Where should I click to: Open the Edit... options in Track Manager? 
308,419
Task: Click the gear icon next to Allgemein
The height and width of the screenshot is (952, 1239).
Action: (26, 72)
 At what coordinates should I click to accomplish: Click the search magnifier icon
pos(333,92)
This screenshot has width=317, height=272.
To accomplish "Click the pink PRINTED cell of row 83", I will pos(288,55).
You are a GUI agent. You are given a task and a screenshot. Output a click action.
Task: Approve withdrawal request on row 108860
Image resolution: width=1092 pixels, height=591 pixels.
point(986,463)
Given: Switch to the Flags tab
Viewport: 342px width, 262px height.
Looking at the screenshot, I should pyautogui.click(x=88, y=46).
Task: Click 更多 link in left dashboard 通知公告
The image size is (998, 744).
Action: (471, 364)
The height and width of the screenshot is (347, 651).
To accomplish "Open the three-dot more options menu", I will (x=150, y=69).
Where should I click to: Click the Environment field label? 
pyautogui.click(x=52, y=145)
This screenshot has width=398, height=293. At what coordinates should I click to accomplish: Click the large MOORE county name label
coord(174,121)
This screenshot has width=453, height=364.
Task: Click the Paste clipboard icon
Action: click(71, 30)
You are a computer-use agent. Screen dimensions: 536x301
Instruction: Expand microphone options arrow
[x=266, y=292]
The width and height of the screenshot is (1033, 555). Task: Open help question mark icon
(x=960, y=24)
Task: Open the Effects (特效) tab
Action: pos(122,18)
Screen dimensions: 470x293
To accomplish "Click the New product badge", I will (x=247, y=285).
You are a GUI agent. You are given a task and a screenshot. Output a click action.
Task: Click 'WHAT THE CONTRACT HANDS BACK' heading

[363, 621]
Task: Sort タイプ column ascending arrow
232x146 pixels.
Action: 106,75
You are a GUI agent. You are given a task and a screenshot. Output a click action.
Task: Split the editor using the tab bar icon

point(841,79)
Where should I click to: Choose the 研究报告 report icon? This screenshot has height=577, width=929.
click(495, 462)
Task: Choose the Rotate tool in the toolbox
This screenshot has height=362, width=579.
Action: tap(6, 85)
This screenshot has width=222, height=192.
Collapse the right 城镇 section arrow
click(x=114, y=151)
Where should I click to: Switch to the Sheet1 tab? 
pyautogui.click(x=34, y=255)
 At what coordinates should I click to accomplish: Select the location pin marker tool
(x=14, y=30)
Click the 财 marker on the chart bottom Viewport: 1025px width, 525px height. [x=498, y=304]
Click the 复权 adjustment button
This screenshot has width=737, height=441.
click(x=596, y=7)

What is expected:
From the line containing "You are a computer-use" through the last line of the records above, reproduce every line exactly.

Exercise answer:
You are a computer-use agent. Screen dimensions: 536x301
Instruction: Expand microphone options arrow
[x=266, y=292]
The width and height of the screenshot is (1033, 555). Task: Open help question mark icon
(x=960, y=24)
Task: Open the Effects (特效) tab
Action: pos(122,18)
Screen dimensions: 470x293
To accomplish "Click the New product badge", I will (x=247, y=285).
You are a GUI agent. You are given a task and a screenshot. Output a click action.
Task: Click 'WHAT THE CONTRACT HANDS BACK' heading

[363, 621]
Task: Sort タイプ column ascending arrow
232x146 pixels.
Action: 106,75
You are a GUI agent. You are given a task and a screenshot. Output a click action.
Task: Split the editor using the tab bar icon

point(841,79)
Where should I click to: Choose the 研究报告 report icon? This screenshot has height=577, width=929.
click(495, 462)
Task: Choose the Rotate tool in the toolbox
This screenshot has height=362, width=579.
Action: tap(6, 85)
This screenshot has width=222, height=192.
Collapse the right 城镇 section arrow
click(x=114, y=151)
Where should I click to: Switch to the Sheet1 tab? 
pyautogui.click(x=34, y=255)
 At what coordinates should I click to accomplish: Select the location pin marker tool
(x=14, y=30)
Click the 财 marker on the chart bottom Viewport: 1025px width, 525px height. [x=498, y=304]
Click the 复权 adjustment button
This screenshot has width=737, height=441.
click(x=596, y=7)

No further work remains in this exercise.